OBJECTIVE: Runx2 (also known as Cbfa1) is a transcription factor required for chondrocyte maturation and osteoblast differentiation. While there is information on the regulation of its expression during osteogenesis, much less is known about it during cartilage maturation. Here we asked whether Runx2 expression and function are affected by retinoic acid (RA) and parathyroid hormone-related peptide (PTHrP), which represent an important stimulator and inhibitor of chondrocyte maturation, respectively. DESIGN: We first cloned and characterized Runx2 expressed by chick chondrocytes (cRunx2). We then constructed expression vectors of cRunx2 and a dominant-negative form (DN-cRunx2) and determined their effects on chondrocyte maturation in culture before and during retinoid and PTHrP treatment. RESULTS: cRunx2 showed similar transactivation activity to that of its mammalian counterparts although it has a very short QA domain and lacks a small portion of the PST domain. cRunx2 over-expression stimulated chondrocyte maturation, as indicated by increases in alkaline phosphatase activity (APase), mineralization, and type X collagen and MMP-13 expression, and by maintenance of Indian hedgehog (Ihh) expression. RA treatment stimulated cRunx2 gene expression and boosted its pro-maturation effects. PTHrP treatment blocked Runx2 expression and its pro-maturation effects. Over-expression of DN-cRunx2 inhibited maturation and even prevented RA from exerting its pro-maturation role. CONCLUSIONS: As previously indicated by mammalian studies, cRunx2 has chondrocyte pro-maturation activity. Its expression and roles are favorably modulated by retinoid signaling but are completely inhibited by PTHrP. A model integrating cRunx2 with PTHrP, Ihh and retinoid signaling and operating during skeletogenesis is proposed.

Activation of beta-catenin-LEF/TCF signal pathway in chondrocytes stimulates ectopic endochondral ossification.

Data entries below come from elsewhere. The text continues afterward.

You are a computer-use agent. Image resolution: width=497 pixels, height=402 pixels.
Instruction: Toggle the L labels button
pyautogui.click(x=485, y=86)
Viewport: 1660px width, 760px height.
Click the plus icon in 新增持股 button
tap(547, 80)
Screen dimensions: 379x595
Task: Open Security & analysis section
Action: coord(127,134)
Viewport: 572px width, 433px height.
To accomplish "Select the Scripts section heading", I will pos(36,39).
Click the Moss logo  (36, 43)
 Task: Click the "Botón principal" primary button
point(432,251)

OBJECTIVE: Members of the Wnt signaling protein family are expressed during cartilage development and skeletogenesis, but their roles and mechanisms of action in those processes remain unclear. Recently, we found that beta-catenin-LEF/TCF-dependent Wnt signaling stimulates chondrocyte maturation and hypertrophy and extracellular matrix calcification in vitro, events normally associated with cartilage-to-bone transition during skeletogenesis. Thus, we tested here whether activation of this pathway promotes endochondral ossification. DESIGN: Chick chondrocytes were infected with avian retroviral expression vectors encoding constitutive-active (CA) or dominant-negative (DN) forms of LEF, which activate or block beta-catenin-dependent Wnt signaling respectively. These cells and companion uninfected control cells were seeded into type I collagen gels and transplanted intramuscularly into nude mice. The resulting ectopic tissue masses forming over time in vivo were subjected to histological and molecular biological analyses. RESULTS: Transplantation of chick chondrocytes induced de novo endochondral bone formation. In situ hybridization and RT-PCR using species-specific probes and primers showed that the ectopic cartilaginous tissue was avian and thus donor-derived, whereas the bone tissue was mouse and thus host-derived. CA-LEF-expressing ectopic tissue masses contained abundant bone and marrow, while DN-LEF-expressing masses contained little bone and lacked marrow. CONCLUSIONS: Activation of beta-catenin-LEF/TCF-dependent Wnt signaling accelerates chondrocyte maturation and replacement of cartilage by bone.